Can I check only-comments in other other programming languages?

I'm told the using -source=go works well for ruby, javascript, java, c and c++.

It doesn't work well for python and bash.

Does this work with gometalinter?

gometalinter runs multiple golang linters, and it works well with misspell too.

After go get -u github.com/client9/misspell you need to add it, then enable it, like so:

gometalinter --disable-all \
   --linter='misspell:misspell ./*.go:PATH:LINE:COL:MESSAGE' --enable=misspell \
   ./...

How can I change the output format?

Using the -f template flag you can pass in a golang text template to format the output.

The built-in template uses everything, including the js function to escape the original text.

{{ .Filename }}:{{ .Line }}:{{ .Column }}:corrected "{{ js .Original }}" to "{{ js .Corrected }}"

To just print probable misspellings:

-f '{{ .Original }}'

What problem does this solve?

This corrects commonly misspelled English words in computer source code, and other text-based formats (.txt, .md, etc).

It is designed to run quickly so it can be used as a pre-commit hook with minimal burden on the developer.

It does not work with binary formats (e.g. Word, etc).

It is not a complete spell-checking program nor a grammar checker.

What are other misspelling correctors and what's wrong with them?

Some other misspelling correctors:

They all work but had problems that prevented me from using them at scale:

  • slow, all of the above check one misspelling at a time (i.e. linear) using regexps
  • not MIT/Apache2 licensed (or equivalent)
  • have dependencies that don't work for me (python3, bash, linux sed, etc)

That said, they might be perfect for you and many have more features that this project!

How much faster is this project?

Easily 100x to 1000x faster. You should be able to check and correct 1000 files in under 250ms.

What license is this?

MIT

Where do the word lists come from?

It started with a word list from Wikipedia and then edited to remove false positives.

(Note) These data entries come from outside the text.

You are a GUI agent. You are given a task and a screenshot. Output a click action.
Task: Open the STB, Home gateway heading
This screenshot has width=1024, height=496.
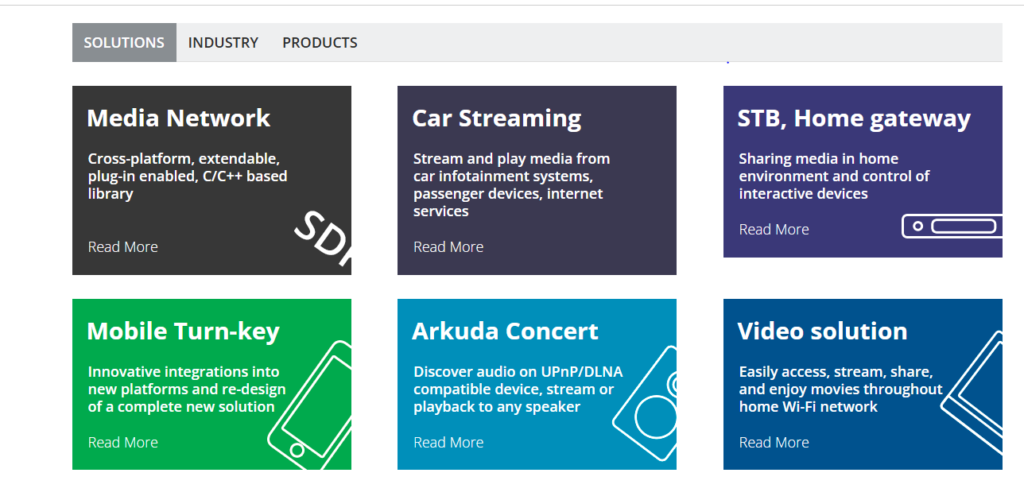853,119
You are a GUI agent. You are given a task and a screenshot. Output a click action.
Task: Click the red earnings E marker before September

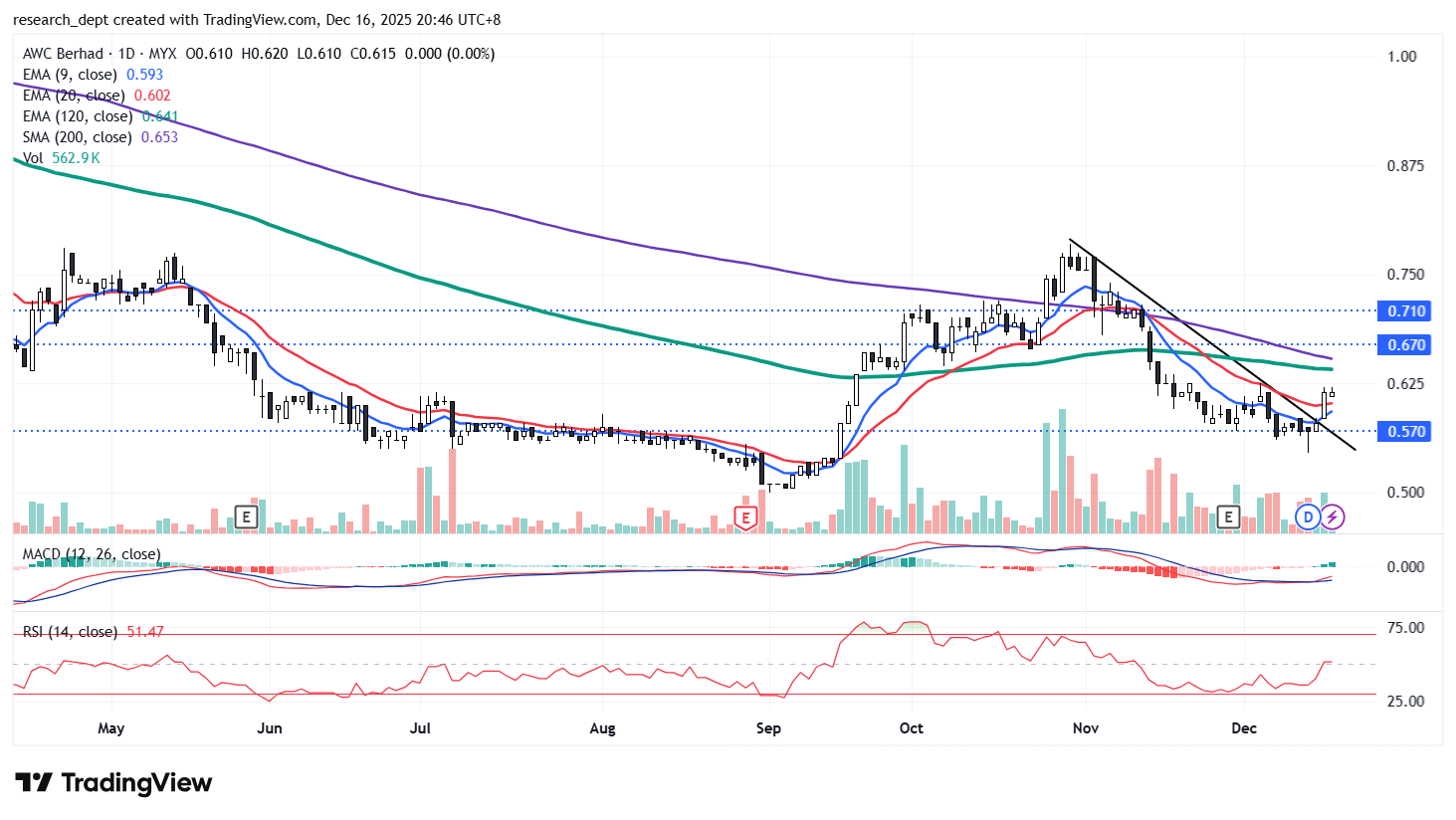(x=745, y=516)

Then additional words were added based on actually mistakes seen in the wild.

Why is this so fast?

This uses the mighty power of golang's strings.Replacer which is a implementation or variation of the Aho–Corasick algorithm. This makes multiple substring matches simultaneously

In addition this uses multiple CPU cores to work on multiple files.

What problems does it have?

Unlike the other projects, this doesn't know what a "word" is. There may be more false positives and false negatives due to this. On the other hand, it sometimes catches things others don't.

Either way, please file bugs and we'll fix them!

Since it operates in parallel to make corrections, it can be non-obvious to determine exactly what word was corrected.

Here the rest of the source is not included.